August 19 - A date was today set for the trial of South Africa's six-time Paralympic champion Oscar Pistorius for the premeditated murder of his girlfriend Reeva Steenkamp at a hearing at Pretoria Magistrates' Court.
The prosecutor in the case said the trial would take place between March 3 and 20 after the two sides had mutually agreed the date.
A judge will preside over the trial and ultimately pronounce Pistorius innocent or guilty as South Africa does not have trial by jury.
The prosecution handed a copy of the indictment to 26-year-old Pistorius, who denies murdering Steenkamp, claiming he shot her after mistaking her for an intruder on February 14.
He was granted bail in February and has since resumed some low-key training.
During today's brief hearing, which took place on what would have been Steenkamp's 30th birthday, prosecutor Gerrie Nel also said he planned to transfer case to the High Court.

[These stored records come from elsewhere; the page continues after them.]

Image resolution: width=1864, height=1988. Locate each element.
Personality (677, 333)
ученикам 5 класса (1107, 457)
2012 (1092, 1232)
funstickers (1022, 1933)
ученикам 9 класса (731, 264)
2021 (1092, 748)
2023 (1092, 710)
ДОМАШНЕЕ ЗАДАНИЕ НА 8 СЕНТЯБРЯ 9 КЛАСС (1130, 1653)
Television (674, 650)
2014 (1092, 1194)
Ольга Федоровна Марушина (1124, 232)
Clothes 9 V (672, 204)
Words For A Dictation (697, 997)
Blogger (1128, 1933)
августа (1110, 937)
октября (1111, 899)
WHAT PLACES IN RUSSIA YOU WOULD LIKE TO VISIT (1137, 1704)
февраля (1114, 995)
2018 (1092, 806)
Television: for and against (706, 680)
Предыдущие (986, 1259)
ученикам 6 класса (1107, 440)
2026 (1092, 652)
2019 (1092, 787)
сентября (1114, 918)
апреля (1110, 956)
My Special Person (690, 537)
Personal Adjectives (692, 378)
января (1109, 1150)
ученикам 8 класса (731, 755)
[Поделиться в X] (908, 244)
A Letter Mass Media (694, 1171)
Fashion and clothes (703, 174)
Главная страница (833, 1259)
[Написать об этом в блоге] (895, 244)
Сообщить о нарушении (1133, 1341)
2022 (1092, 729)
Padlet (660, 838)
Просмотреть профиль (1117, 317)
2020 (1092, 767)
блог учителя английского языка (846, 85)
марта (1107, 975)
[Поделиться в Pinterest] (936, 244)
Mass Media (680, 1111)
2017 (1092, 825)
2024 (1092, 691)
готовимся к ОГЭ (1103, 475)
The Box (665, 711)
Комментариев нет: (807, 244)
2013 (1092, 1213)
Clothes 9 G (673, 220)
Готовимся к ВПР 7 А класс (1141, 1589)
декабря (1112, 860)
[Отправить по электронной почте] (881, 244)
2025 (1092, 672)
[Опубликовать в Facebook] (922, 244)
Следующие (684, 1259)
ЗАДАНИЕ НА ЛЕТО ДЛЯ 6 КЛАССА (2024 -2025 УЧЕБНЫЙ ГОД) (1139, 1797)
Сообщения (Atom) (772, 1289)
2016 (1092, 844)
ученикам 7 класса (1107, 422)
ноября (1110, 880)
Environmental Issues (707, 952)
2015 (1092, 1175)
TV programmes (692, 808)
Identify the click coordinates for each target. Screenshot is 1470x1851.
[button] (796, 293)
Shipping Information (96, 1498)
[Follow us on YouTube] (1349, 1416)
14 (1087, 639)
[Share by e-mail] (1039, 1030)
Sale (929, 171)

Pistorius looked stern-faced as he appeared in court, crying and holding hands with his siblings before the hearing started.
Pistorius was also indicted on a charge of illegal possession of ammunition.
Pistorius' arrest in February stunned many South Africans who saw him as a national sporting hero after his long legal battle to be able to take part in the Olympics.
But State prosecutors claim the killing was premeditated, a charge which carries a minimum prison sentence of 25 years.
They allege he killed Steenkamp intentionally after the pair had argued.
The prosecution handed over details of its case against Pistorius at the hearing, including a witness list and forensic reports.
It has been reported in South Africa that some of that forensic evidence appears to back up Pistorius's version of events.
But the prosecution is expected to call witnesses who will say the sprinter was preoccupied with guns, and had been arguing with his girlfriend.
Court documents show that more than 100 witnesses will be called to give evidence at the trial, including one of Pistorius' former girlfriends.
"The South African Police Service is hopeful that justice will prevail," a statement from the office of South Africa's national police commissioner read.
In June, Oscar Pistorius resumed "low-key" training as a way to help him "process the trauma", a statement on his website read.
Pistorius was freed on a bail of R1million (£74,000/$110,000/€87,000).
A court in March eased his travel restrictions, allowing him to leave South Africa to compete as long as he complied with certain conditions.